Pressemitteilung vom Freitag, 28. November 2008
Bildungspolitik geht zu Lasten der Kinder
– durch Raus Spielchen „gib dem Kinde einen neuen Namen“ wird das Schulsystem in Baden-Württemberg auch nicht besser
Das dreigliedrige Schulsystem ist ein Relikt aus dem Ständestaat des 19. Jahrhunderts, darum fordert der Kreisverband von Bündnis 90 / Die Grünen ein gemeinsames Lernen aller Schüler mit einer neuen individuell fördernden Lernkultur bis zum Ende der Sekundarstufe I.
"Ob die Empfehlung jetzt Werkrealschule oder Hauptschule heißt, das Schulsystem wird dadurch nicht besser! Das baden-württembergische Schulsystem steht für Ausgrenzung und Auslese statt für Durchlässigkeit und individuelle Förderung, das ist spätestens seit Pisa jedem bekannt.

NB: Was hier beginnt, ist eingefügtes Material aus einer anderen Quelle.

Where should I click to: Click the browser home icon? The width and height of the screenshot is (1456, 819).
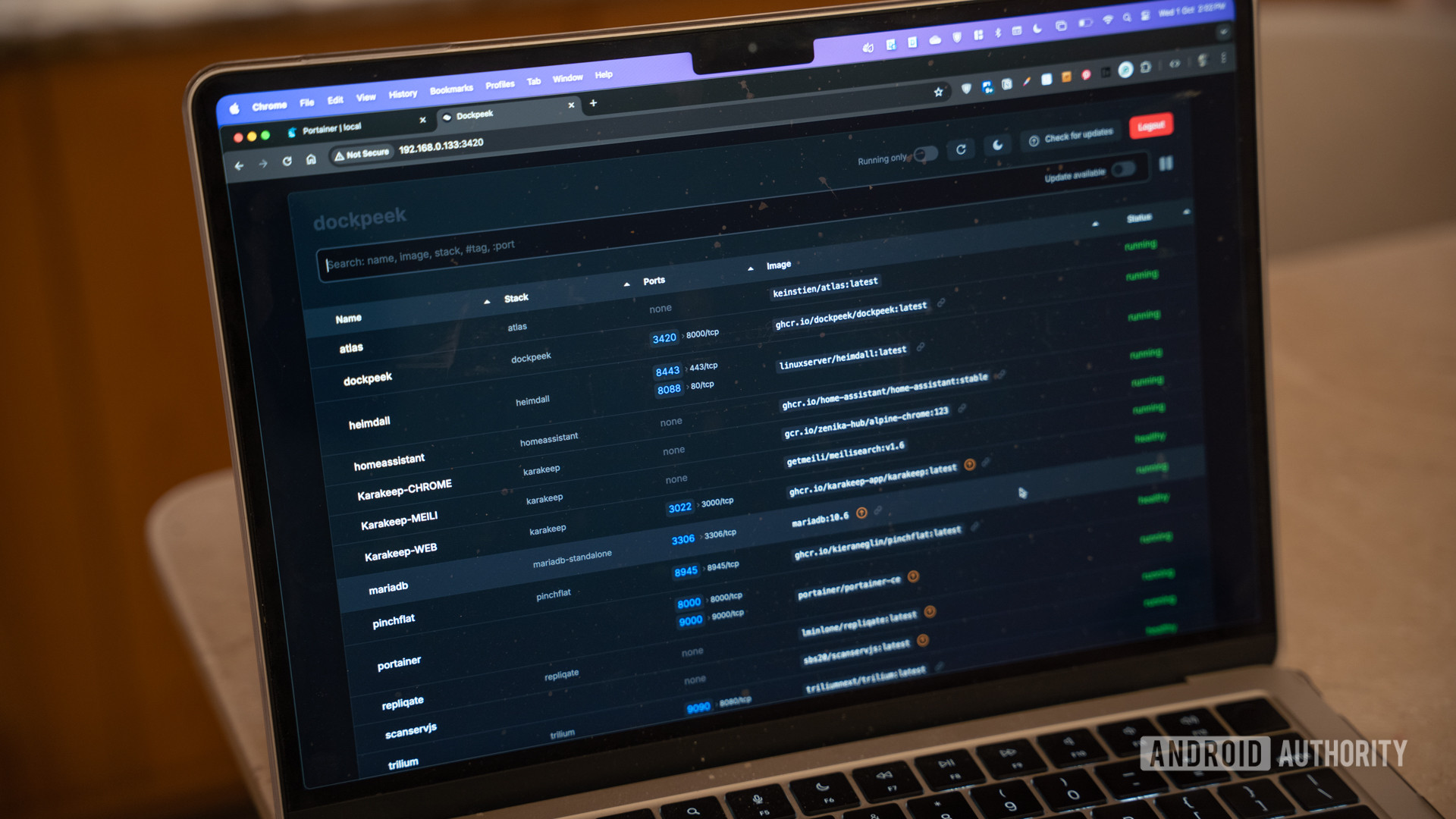point(311,159)
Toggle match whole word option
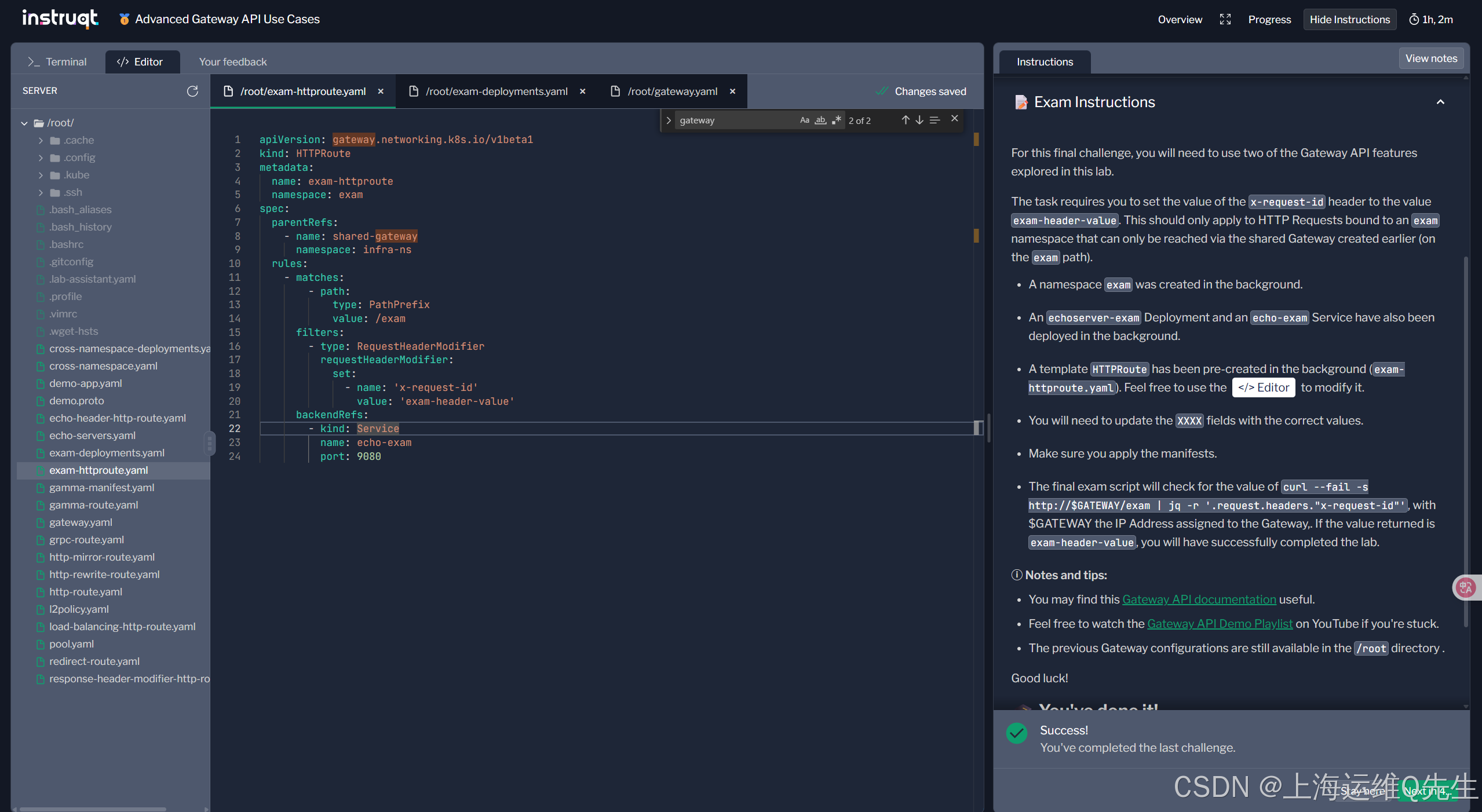Screen dimensions: 1482x812 [x=820, y=120]
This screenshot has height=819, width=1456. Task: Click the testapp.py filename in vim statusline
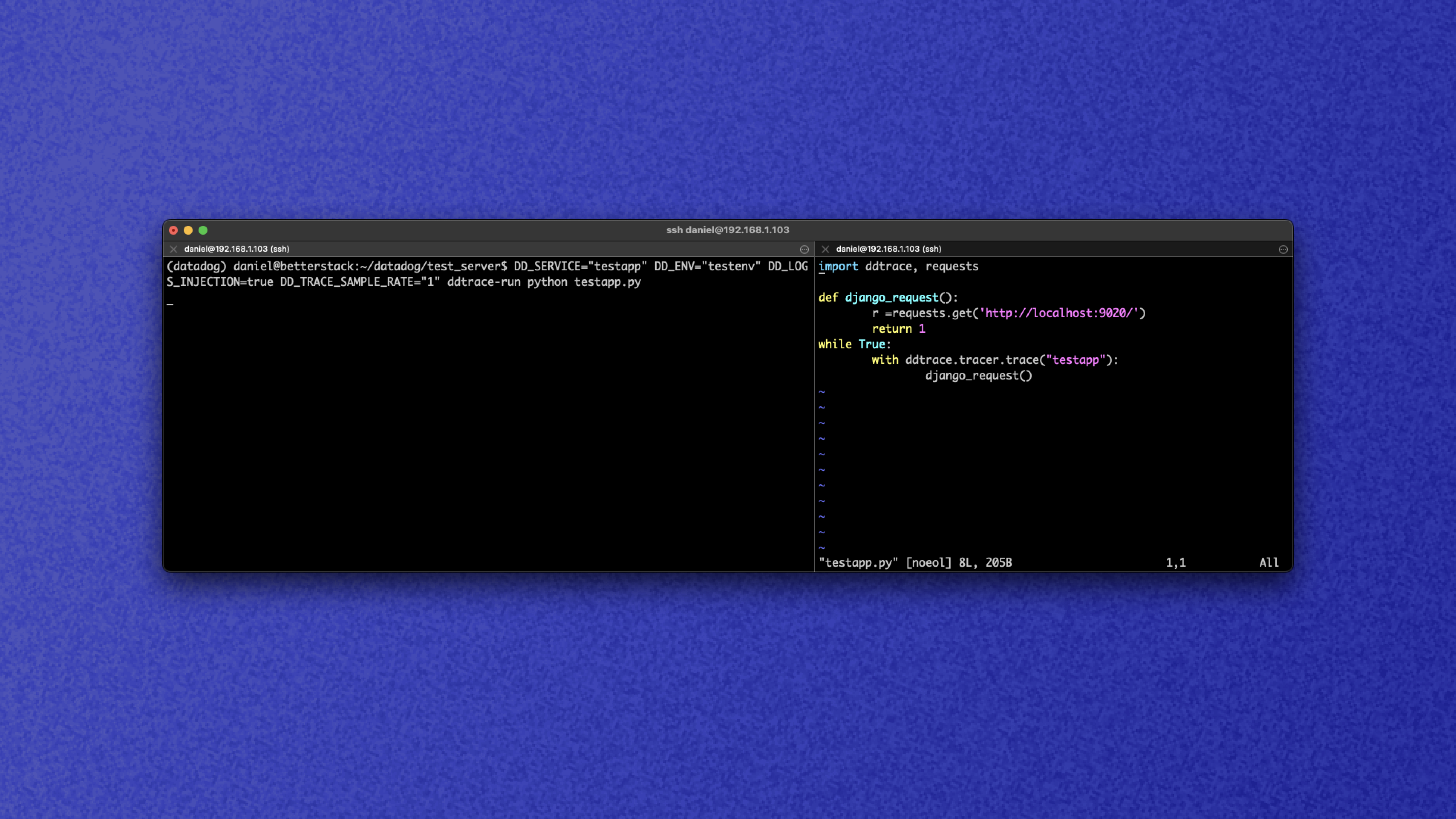point(858,563)
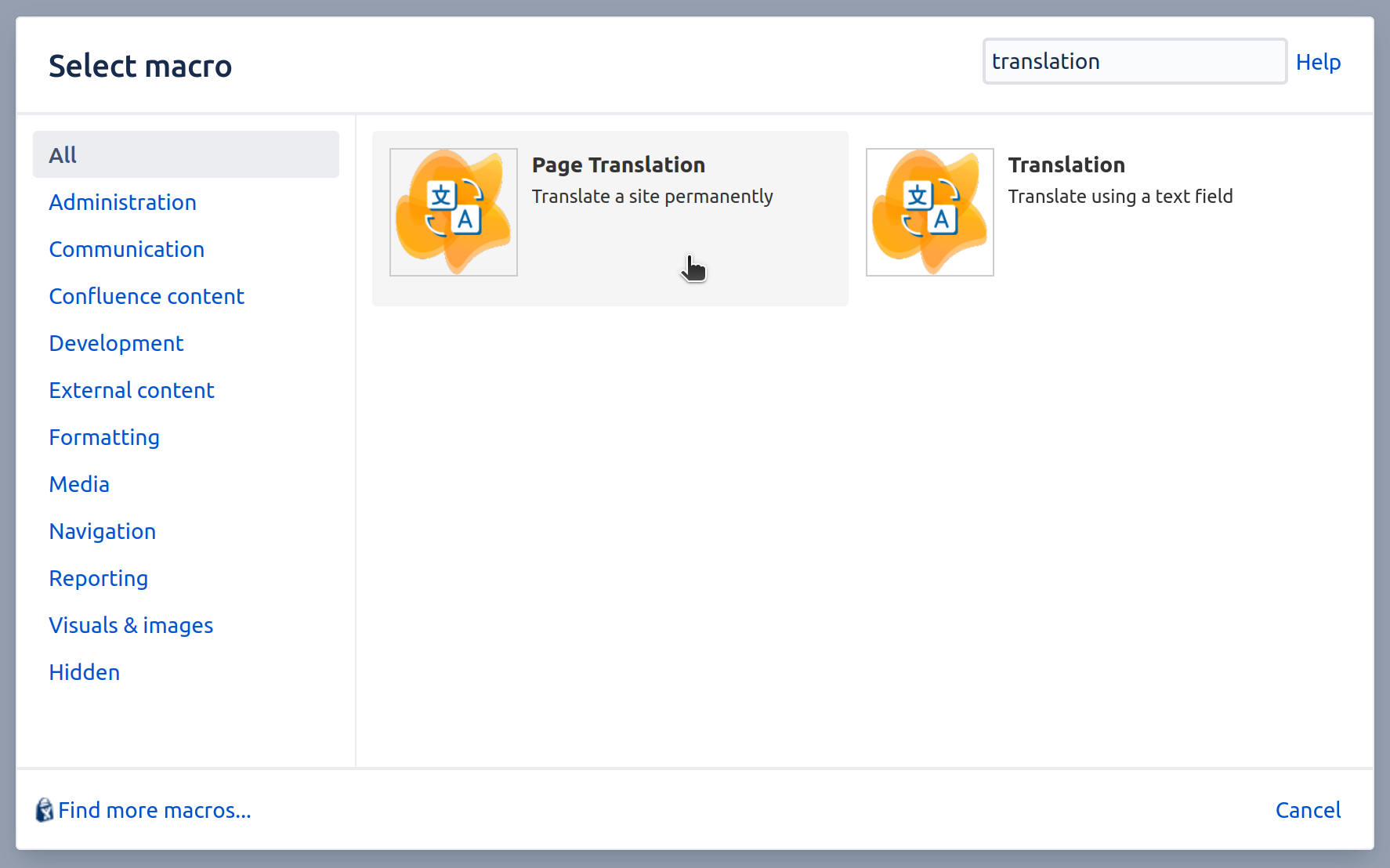Click the Page Translation macro icon
Image resolution: width=1390 pixels, height=868 pixels.
pyautogui.click(x=453, y=212)
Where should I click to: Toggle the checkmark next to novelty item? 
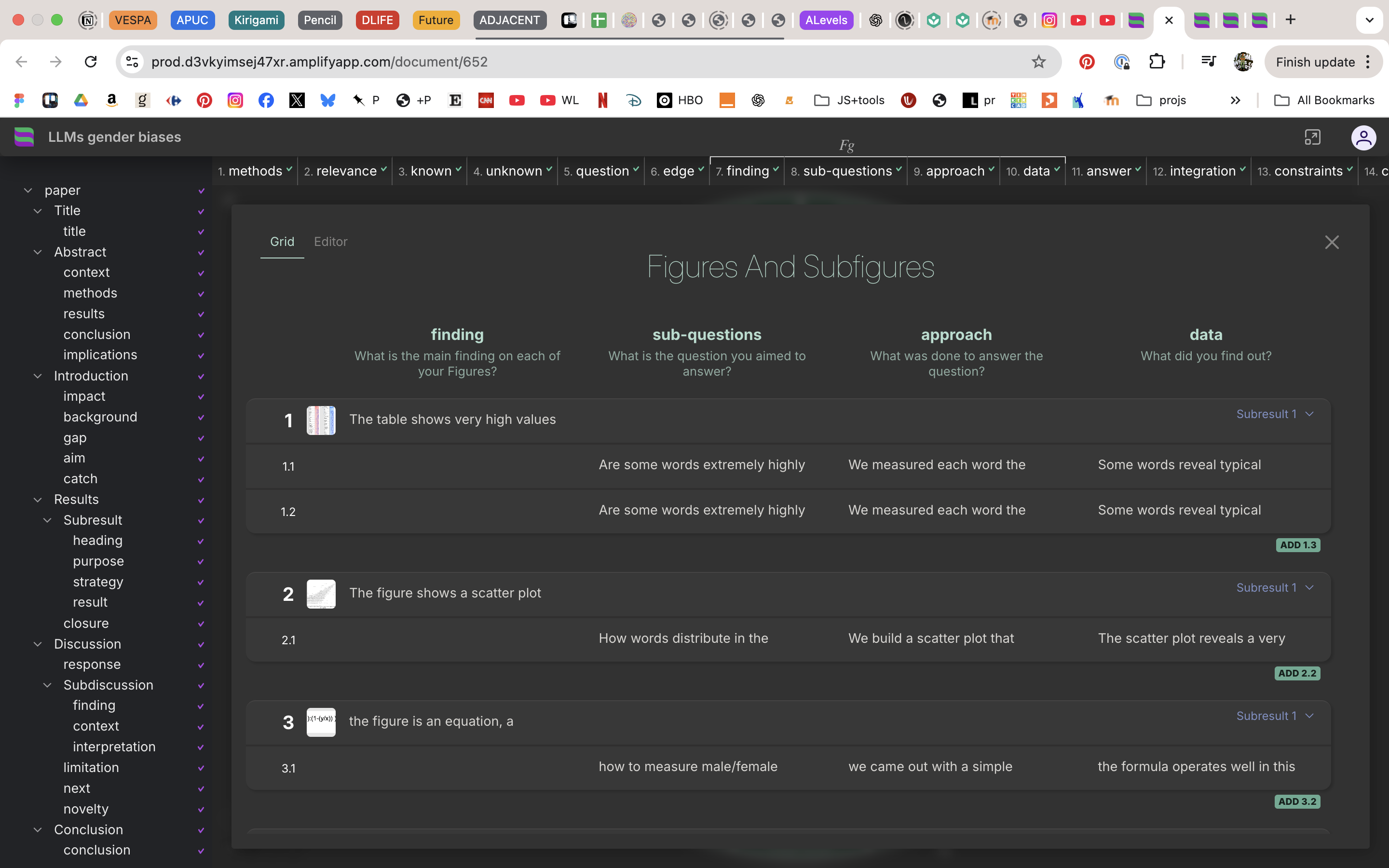(x=201, y=810)
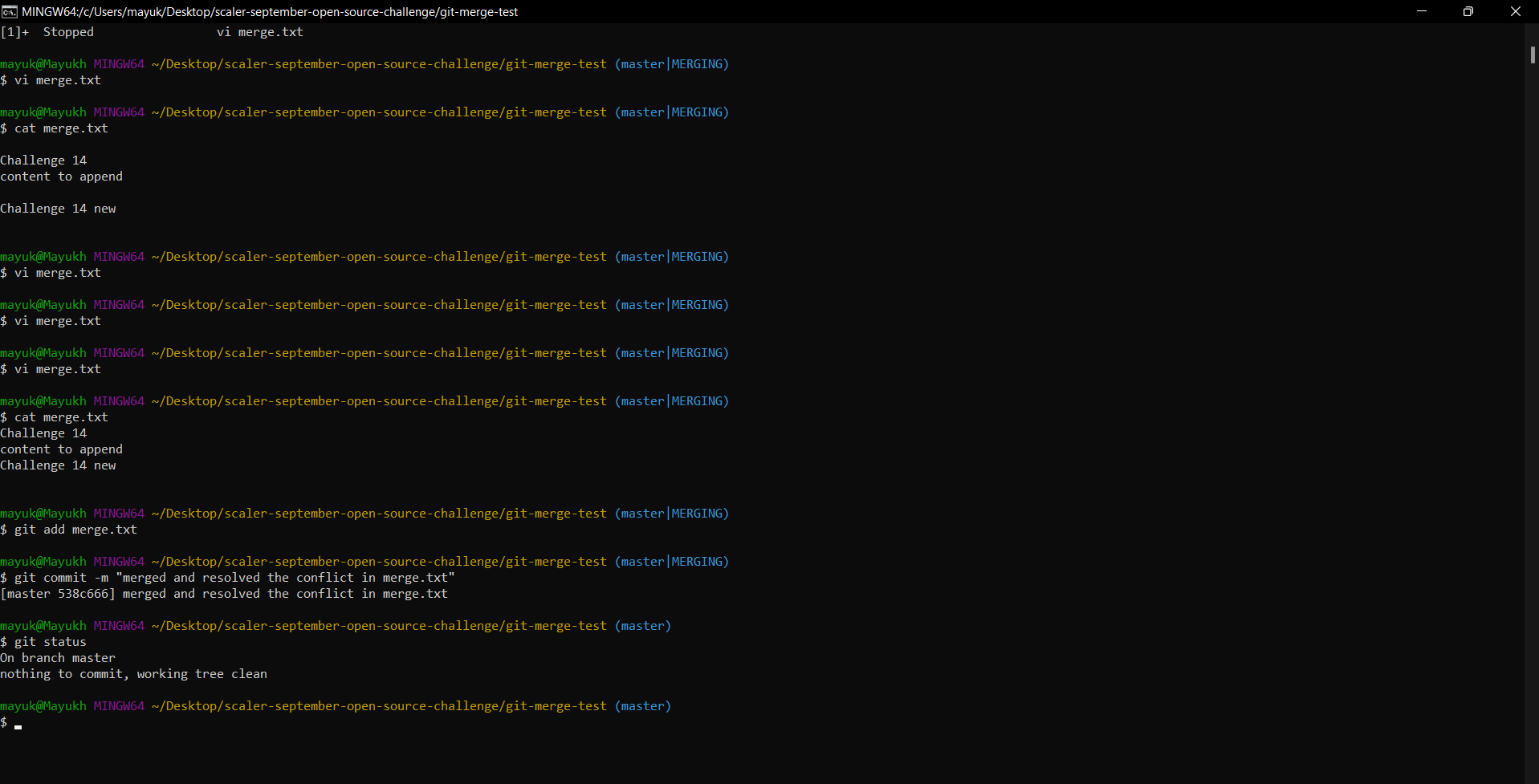The image size is (1539, 784).
Task: Click the dollar sign on the final prompt line
Action: 4,722
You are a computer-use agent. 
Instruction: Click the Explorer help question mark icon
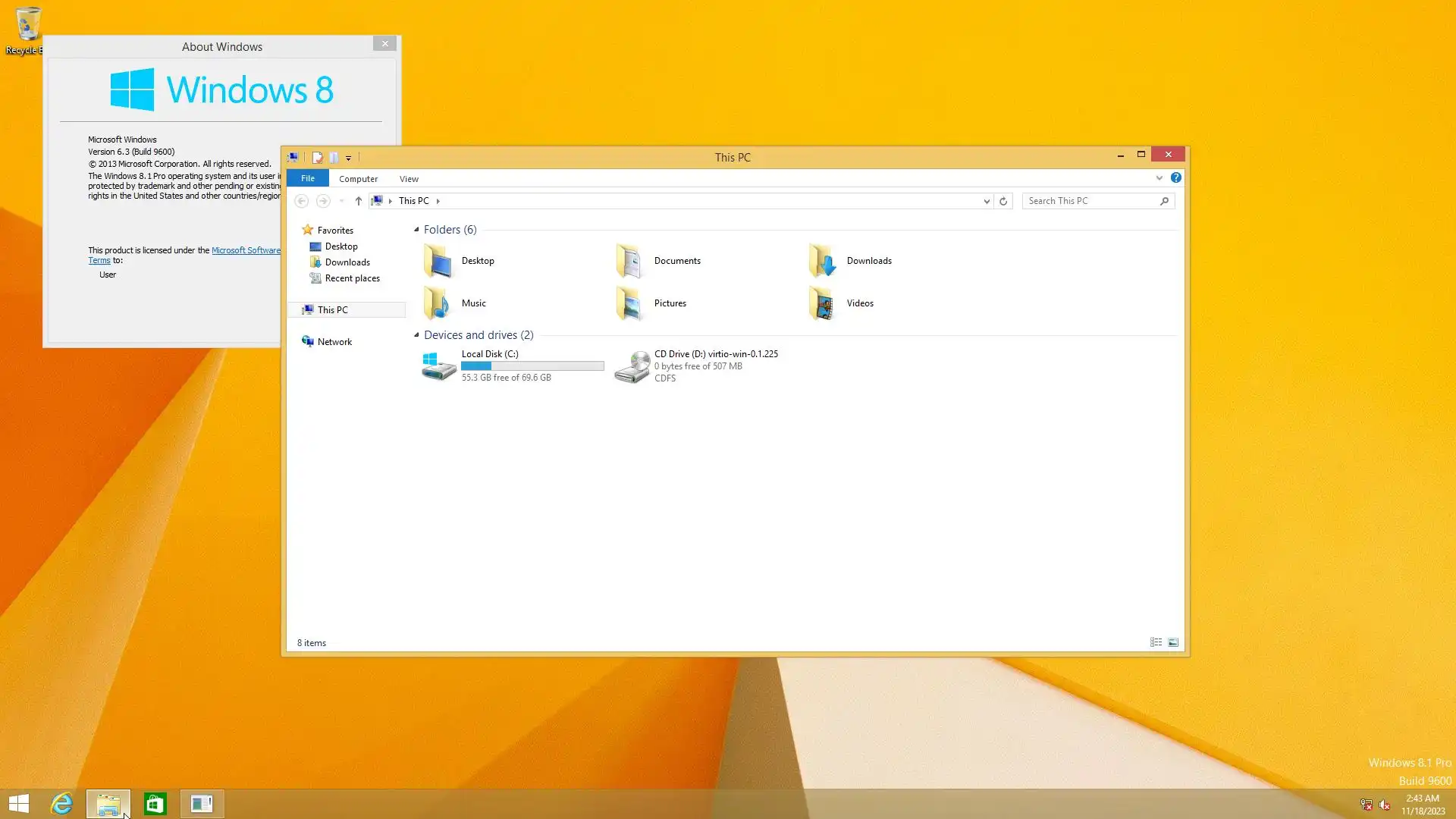(x=1175, y=178)
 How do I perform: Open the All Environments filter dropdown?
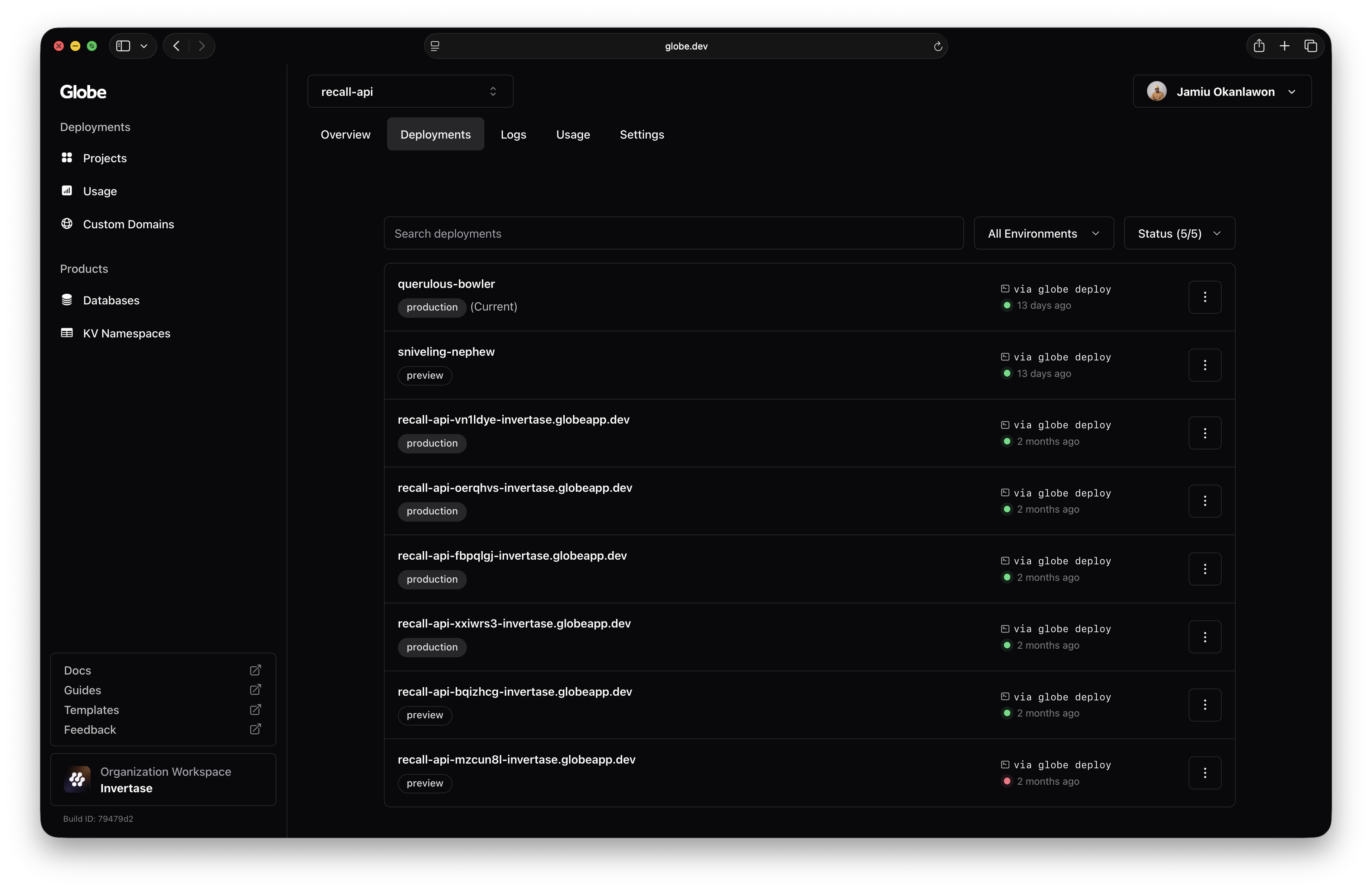tap(1043, 234)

Die soziale und die ethnische Herkunft entscheiden maßgeblich über den Bildungserfolg. Besonders Kinder aus Migranten- und sozial schwachen Familien sowie lernschwache Kinder werden so immer weiter abgehängt. Statt Übergängen gibt es Nadelöhre, statt Motivation eher Abschreckung. Das ist verheerend für ein Land, in dem in Schulen mancher Regionen schon jetzt mehr als die Hälfte der Kinder einen Migrationshintergrund hat und wo in manchen Gemeinden Sozialhilfebiographien vererbt werden," so der grüne Kreisvorsitzende Alexander Schoch.Statt die Potenziale von Kindern und Jugendlichen zu nutzen und ihnen durch Bildung Teilhabe zu eröffnen, werden sie oft demotiviert. Damit verringert das Bildungssystem nicht nur die Teilhabechancen dieser Kinder und Jugendlichen, sondern es verschleudert auch wichtige Potenziale, die angesichts des demografischen Wandels und des Fachkräftemangels dringend benötigt werden.
Schoch weiter: "Wir fordern deshalb ein neues Ganztagsschulprogramm, um den flächendeckenden Ausbau von Ganztagsschulen zu realisieren. Wir brauchen aber insbesondere keine Umwidmung von Hauptschule in Werkrealschule sonder wir brauchen längeres gemeinsames Lernen – bis zum Abschluss der Sekundarstufe I. Die Rezepte für bessere Bildung sind bekannt. Jetzt ist es an der Zeit endlich eine Reform im Interesse der Kinder zu beginnen. Wir brauchen eine Schule, die Kindern vielfältige Lernerlebnisse, Anregungen und soziale Kontakte ermöglichen. Jedes Kind muss individuell gefördert werden - Begabte genauso wie Benachteiligte".